INPUT DATA START

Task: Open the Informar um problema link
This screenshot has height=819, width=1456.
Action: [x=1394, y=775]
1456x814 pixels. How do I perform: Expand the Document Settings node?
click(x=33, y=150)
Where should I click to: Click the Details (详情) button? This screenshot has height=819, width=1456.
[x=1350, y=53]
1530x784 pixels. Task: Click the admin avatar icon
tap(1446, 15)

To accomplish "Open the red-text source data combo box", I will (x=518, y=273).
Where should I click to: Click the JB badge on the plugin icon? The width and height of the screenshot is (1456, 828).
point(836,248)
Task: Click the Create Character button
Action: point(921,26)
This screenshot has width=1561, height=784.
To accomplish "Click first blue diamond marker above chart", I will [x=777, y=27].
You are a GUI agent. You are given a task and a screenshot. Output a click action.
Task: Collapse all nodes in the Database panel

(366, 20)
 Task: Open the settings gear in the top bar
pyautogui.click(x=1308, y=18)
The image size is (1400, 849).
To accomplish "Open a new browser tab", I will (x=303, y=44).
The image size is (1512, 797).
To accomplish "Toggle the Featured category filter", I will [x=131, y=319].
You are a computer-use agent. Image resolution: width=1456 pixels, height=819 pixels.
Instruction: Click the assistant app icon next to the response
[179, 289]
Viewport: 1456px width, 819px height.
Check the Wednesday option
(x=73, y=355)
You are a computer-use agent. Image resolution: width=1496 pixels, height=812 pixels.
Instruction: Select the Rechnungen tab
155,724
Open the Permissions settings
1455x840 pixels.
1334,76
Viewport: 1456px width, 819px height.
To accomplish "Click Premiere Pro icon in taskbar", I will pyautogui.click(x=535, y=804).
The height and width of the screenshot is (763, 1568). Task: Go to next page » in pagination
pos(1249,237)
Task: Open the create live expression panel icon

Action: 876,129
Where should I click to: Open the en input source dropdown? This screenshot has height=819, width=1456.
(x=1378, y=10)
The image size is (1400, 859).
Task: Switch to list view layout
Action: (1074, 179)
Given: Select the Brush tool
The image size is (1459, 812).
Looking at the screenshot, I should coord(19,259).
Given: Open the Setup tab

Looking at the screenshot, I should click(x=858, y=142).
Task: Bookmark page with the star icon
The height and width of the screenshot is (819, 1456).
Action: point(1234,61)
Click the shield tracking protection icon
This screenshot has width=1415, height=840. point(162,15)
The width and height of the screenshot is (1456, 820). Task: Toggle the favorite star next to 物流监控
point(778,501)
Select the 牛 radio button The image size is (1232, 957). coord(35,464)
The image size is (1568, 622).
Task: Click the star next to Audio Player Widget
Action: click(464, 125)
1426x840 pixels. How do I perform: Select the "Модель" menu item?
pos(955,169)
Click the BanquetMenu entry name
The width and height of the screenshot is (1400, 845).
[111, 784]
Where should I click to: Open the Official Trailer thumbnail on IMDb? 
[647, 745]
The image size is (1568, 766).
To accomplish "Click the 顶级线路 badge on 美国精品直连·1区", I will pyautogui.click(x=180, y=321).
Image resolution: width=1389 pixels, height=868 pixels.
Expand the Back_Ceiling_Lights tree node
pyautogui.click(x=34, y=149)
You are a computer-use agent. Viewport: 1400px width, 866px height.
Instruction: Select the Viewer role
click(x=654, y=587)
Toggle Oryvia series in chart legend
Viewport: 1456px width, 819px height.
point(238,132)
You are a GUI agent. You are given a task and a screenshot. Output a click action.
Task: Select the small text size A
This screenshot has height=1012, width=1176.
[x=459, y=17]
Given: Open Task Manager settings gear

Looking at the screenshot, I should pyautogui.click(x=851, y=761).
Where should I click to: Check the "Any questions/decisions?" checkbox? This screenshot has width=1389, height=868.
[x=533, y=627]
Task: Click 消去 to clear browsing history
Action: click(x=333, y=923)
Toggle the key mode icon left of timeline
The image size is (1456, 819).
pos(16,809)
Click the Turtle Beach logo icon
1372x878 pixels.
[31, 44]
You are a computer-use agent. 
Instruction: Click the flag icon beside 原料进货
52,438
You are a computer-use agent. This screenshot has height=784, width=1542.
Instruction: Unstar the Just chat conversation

INPUT DATA END

> [WHAT YOU ARE ASKED TO DO]: Looking through the data above, copy out each line in which the string "accomplish" occurs.

> [TASK SOLUTION]:
To accomplish "Open the red-text source data combo box", I will (x=518, y=273).
To accomplish "Click first blue diamond marker above chart", I will [x=777, y=27].
To accomplish "Open a new browser tab", I will (x=303, y=44).
To accomplish "Toggle the Featured category filter", I will [x=131, y=319].
To accomplish "Click Premiere Pro icon in taskbar", I will pyautogui.click(x=535, y=804).
To accomplish "Click the 顶级线路 badge on 美国精品直连·1区", I will pyautogui.click(x=180, y=321).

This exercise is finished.